Over the last 500 years Earth’s dipole moment has decreased by some 15%, with the rate of decrease accelerating over the last century. Our understanding of core dynamics at this time is insufficient to know whether this indicates an impending polarity flip over the next few thousand years, or just a random fluctuation in the magnitude of the dipole.
Earth’s Magnetic Field
Earth’s magnetic field is dominated by a dipole field, currently tilted at 11° to Earth’s rotation axis. The magnetic field is believed to be produced by dynamic currents in the outer core through a complex dynamo action. The magnitude and direction of the field change dramatically over geological time scales.
Heat Transport Within the Mantle Although the viscosity of the mantle is much greater than that of the outer core, its thermal conductivity is also much lower. Convection within the mantle occurs over long time periods, and is believed to dominate the transfer of energy from the core–mantle boundary to the lithosphere. From the material properties and approximate temperature gradient it is believed that convective flow in the mantle gives rise to motion of the mantle material at velocities on the order of 5–10 cm/y. While slow from the point of view of the human time scale, mantle convection plays an important role in driving the motion of the crustal plates.

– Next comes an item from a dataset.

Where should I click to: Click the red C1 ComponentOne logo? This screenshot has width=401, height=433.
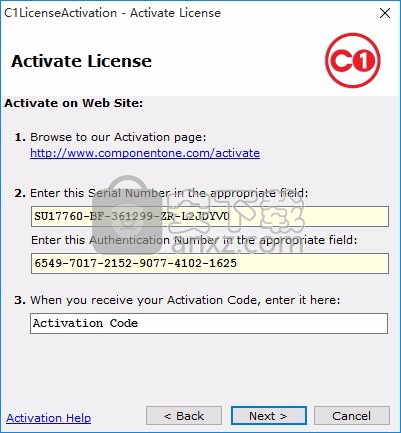(x=353, y=60)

The details of mantle convection are only partially understood. Heat added from radioactive decay is distributed throughout the mantle. Thus, unlike a boiling pot where convection is driven by heating from below, mantle convection is largely driven by surface cooling. This is discussed further below in the context of plate subduction. In addition, there are phase boundaries associated with changes in crystal structure in the mantle at depths of around 410 km and 670 km, which also affect the structure of mantle convection.